If a decimal value can't parse to a valid decimal result then set it to zero.
Remove any calculated columns that are not explicitly added as columns to the warehouse.
Delete older records from the same period (call spDeleteFactLiveProjectionWeekly)
Bulk insert the data
Save the Process_Batch record and any messages and warnings that were logged.
Managing the Data Warehouse
At present, there is no user interface for managing the data warehouse. All management must be done through SQL. Here are some common management tasks we'll need to perform against the warehouse database:
Setting the Start Date
The Process table has a value called Process_Start. Every time the software runs, if any date is missing since this first weekend date, it will send it to connect to be processed.
When setting up a new data warehouse we may want to go back and archive a few years in the past. Our first instinct would be to set this date for the week-ending date back then and kick off the process. This may take a very long time to complete!

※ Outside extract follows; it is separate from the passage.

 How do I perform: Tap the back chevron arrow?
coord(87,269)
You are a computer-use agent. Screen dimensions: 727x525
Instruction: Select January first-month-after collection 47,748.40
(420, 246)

It is recommended, that if we want to archive years past, to instead set this date for a month or so back, run it for four weeks, then set it another month or two back and run it again. This will allow us to calculate out our history without overwhelming the service, and allowing us to keep up with the results in more manageable workloads.
We may want to calculate our history, but a limitation of the system in its present state is that only flocks that are currently active/pending in the software are returned to calculate. We'll have to restore older flocks to calculate their historical data.
Rerunning a Period
If we run the service and calculate a week, proof the work and determine that the data was incorrect or incomplete, it has since been resolved in LIVE, and we wish to update our warehouse, we need only to delete the Process_Batch record for that week. The next time the process runs, either manual or scheduled, it will identify this batch record as missing and queue that week to recalculate.
When we do delete a batch record, it does not delete the flock records that were added to the fact table. These remain until the schedule runs and calls the stored procedure "spDeleteFactLiveProjectionWeekly" before inserting the updated versions. This way, if we need to recalculate but may want to continue proofing the results for other flocks or report against figures that have not been finalize we can continue to do so.
Check for Warnings
If a batch completed, but there are warnings that need to be reviewed by the end user, these will be saved to the Process_Message table, with a foreign key to the batch they were reported for. Common warnings we may see in this table are:
Errors reported by the Aeros Live calculations (the ones we can review when clicking the "Errors" menu item on a LIVE report).
Warnings about data that was scrubbed to avoid a crash of the bulk insert process.
Warnings about columns that were added to the data warehouse that do not have a corresponding calculation in Aeros LIVE.
Proofing the Work
Imagine that we run four separate projection reports for all of our flocks, for the life of each flock. For each week, we run the report for a week-ending date later than the previous. If we lay those reports out side by side we will see one week's less worth of projected data for every concurrent week. Over time, this will provide us with snapshots of every projected period until last week of the life of the flock.
This is how the projection warehouse differs from the house data warehouse. While for the house there will only be one period record for each week in the life of the flock, the projection warehouse has one for every projected week, for every period we run it. We can left-join these by General_GroupID and either Period start date or flock age, to line them up and compare our values for very week that we performed the projection report.